- Exercise
Take the line with "Click the arrow icon beside NBA Champions" and every line after it, through the end of the listing, and give them again exactly, pictures excluded.

- Dataset records
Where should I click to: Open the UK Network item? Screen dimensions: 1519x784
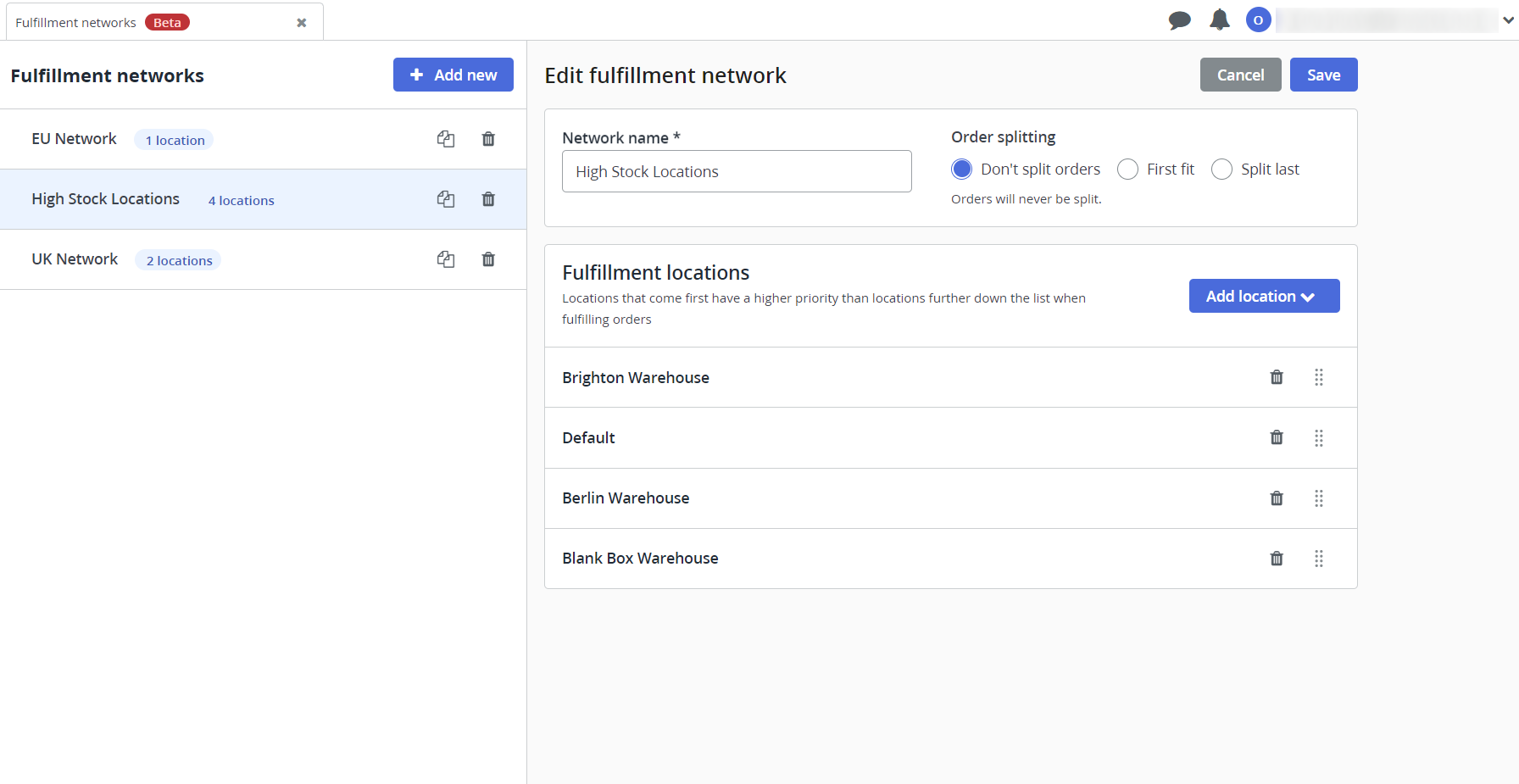[x=75, y=259]
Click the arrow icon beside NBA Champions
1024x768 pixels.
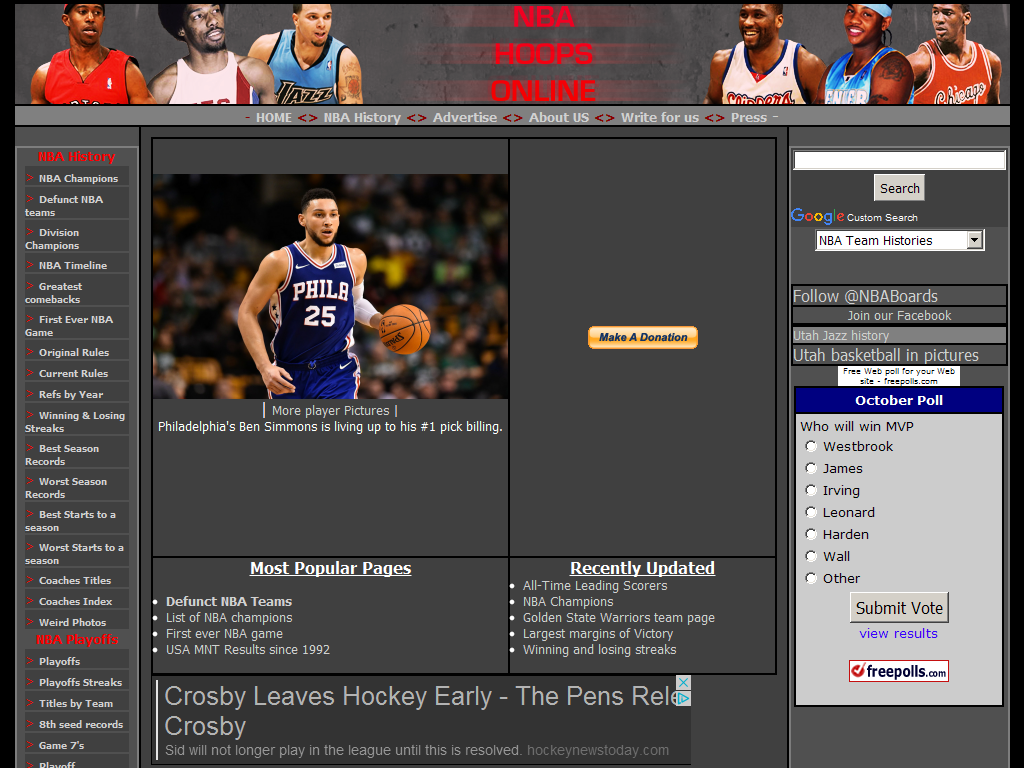click(x=30, y=178)
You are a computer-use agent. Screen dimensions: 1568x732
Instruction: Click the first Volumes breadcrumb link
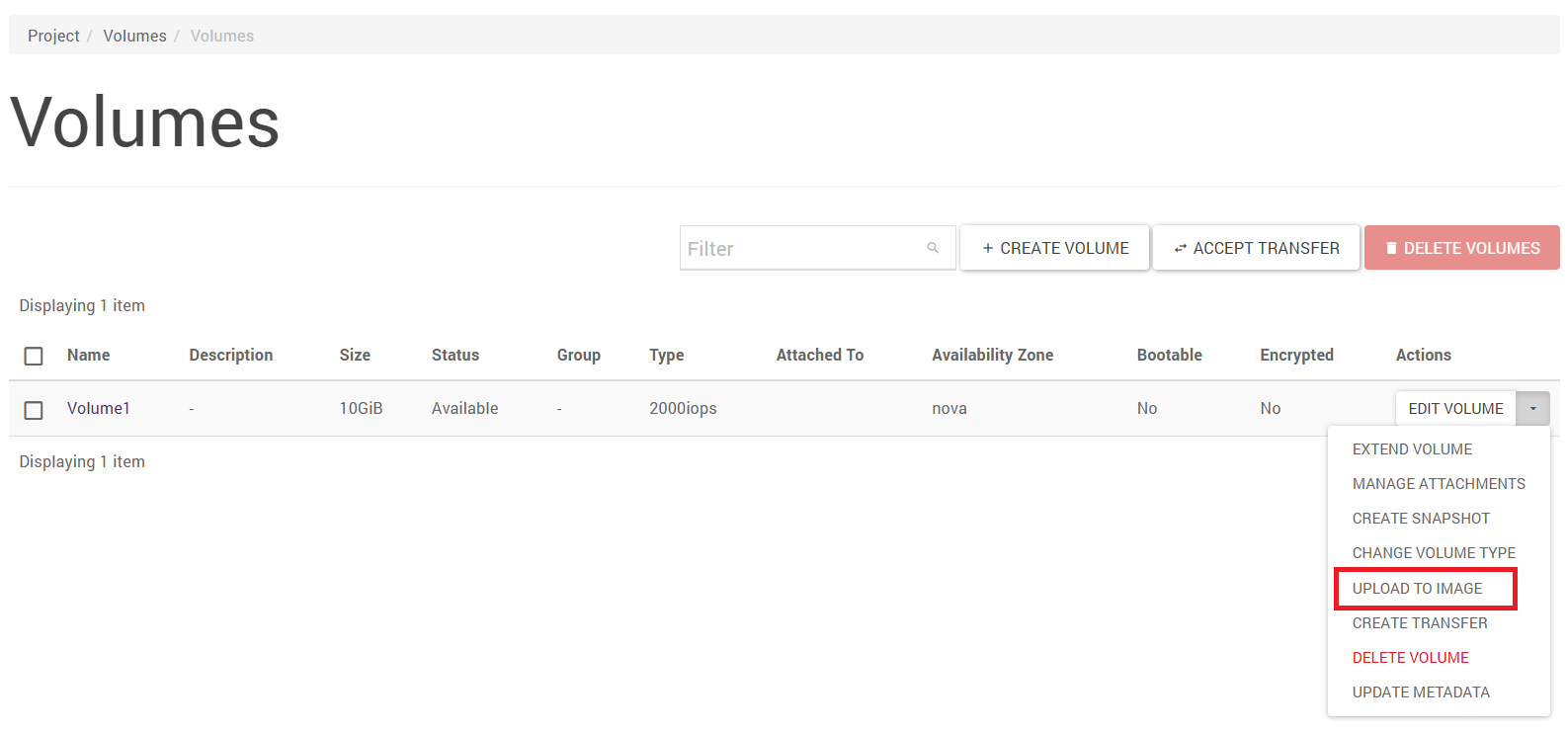pyautogui.click(x=134, y=36)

- Answer section
Click the arrow icon beside NBA Champions
1024x768 pixels.
click(x=30, y=178)
You are a computer-use agent. Screen dimensions: 1568x732
Instruction: Click the first Volumes breadcrumb link
pyautogui.click(x=134, y=36)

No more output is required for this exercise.